Big-hitting Vandeweghe turfs out Wozniacki

LONDON (Reuters) - Coco Vandeweghe said she was feeling more focused on her game with new coach Pat Cash after producing a relentless display of big-hitting to dump fifth seed Caroline Wozniacki out of Wimbledon on Monday.

Wozniacki turfed out by big-hitting Vandeweghe

(Reuters)





The American, seeded 24, won the last-16 match 7-6(4) 6-4 to advance to the quarter-finals. She was more aggressive and took more risks than Wozniacki, and her strategy paid off - she fired 38 winners across the net compared with her opponent's 16.

She credited her increased focus on court to her coaching partnership with former Wimbledon champion Cash, who she hired in the run-up to the tournament.

"He's kept the same kind of mantra through the start of us working together ... of focusing - it's kind of the demand he has," Vandeweghe said of the Australian, adding that he had spent Sunday night celebrating the 30th anniversary of his 1987 victory at the championships.

"I'm going to do everything in my power to give what he's asking."

By reaching the quarter-finals, 25-year-old Vandeweghe has matched her best performance at the All England Club.
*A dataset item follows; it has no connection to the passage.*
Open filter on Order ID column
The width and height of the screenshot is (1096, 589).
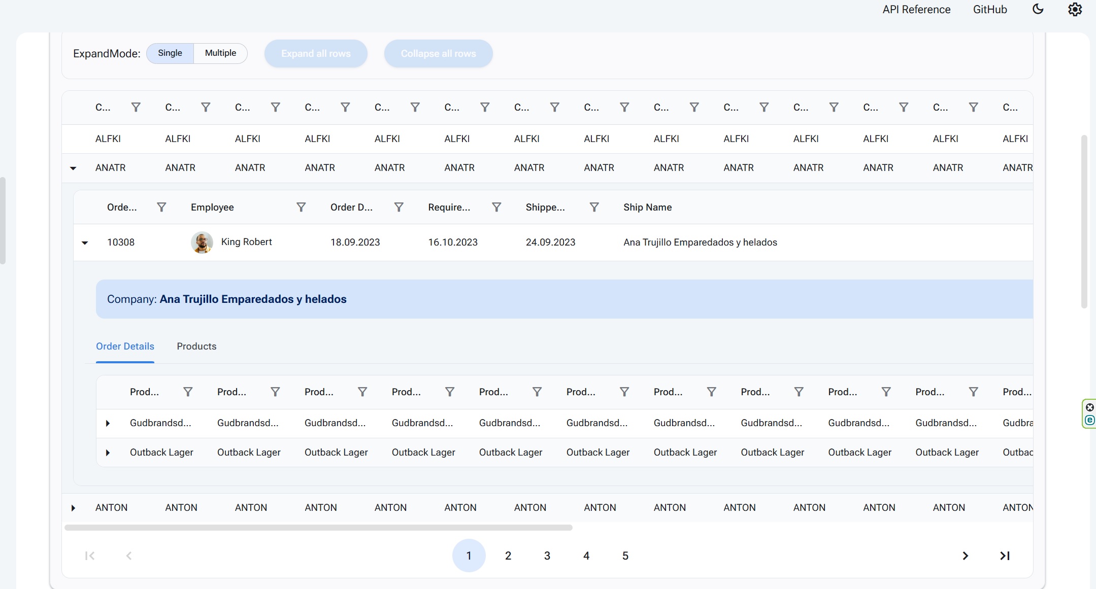tap(161, 207)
She will be the favourite against 87th-ranked Magdalena Rybarikova, even though the Slovak beat her at the French Open in May.
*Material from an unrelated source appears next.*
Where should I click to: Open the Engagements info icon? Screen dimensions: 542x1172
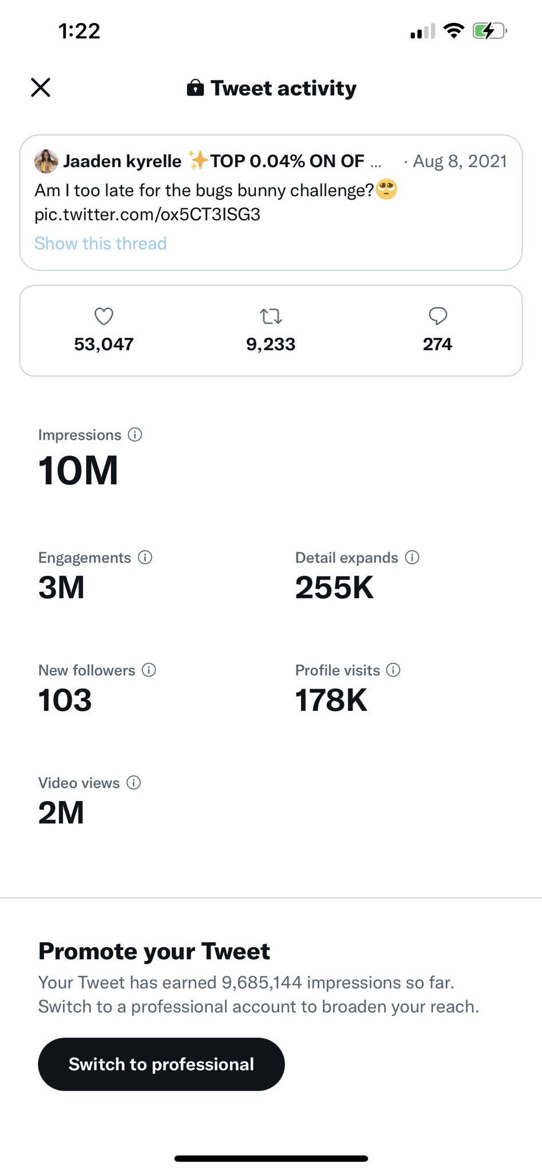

Against Wozniacki on Monday, there was little between the two players in the first set, which Vandeweghe edged in the tiebreak. She closed out the match with a break at the end of the second set, forcing an error from her Danish opponent with a ferocious crosscourt forehand.
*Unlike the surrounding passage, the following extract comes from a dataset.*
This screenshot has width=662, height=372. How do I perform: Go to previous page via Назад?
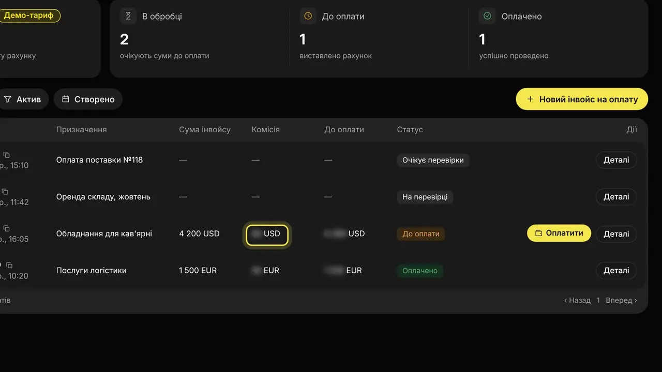577,300
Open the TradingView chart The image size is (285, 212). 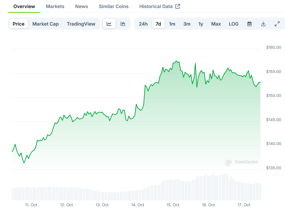click(80, 24)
Wozniacki, who had beaten Vandeweghe in their two previous encounters, said she had nothing to prove to the outside world.

"I don't play tennis for anyone else, I play for myself. I love being out there. I'm not there to prove anything to anyone except for myself," said the 26-year-old, who has finished two seasons as world number one - 2010 and 2011 - but has never won a grand slam.

"It was a tough match, it was close. Maybe if I'd gotten that first set tiebreaker, maybe it would have been different."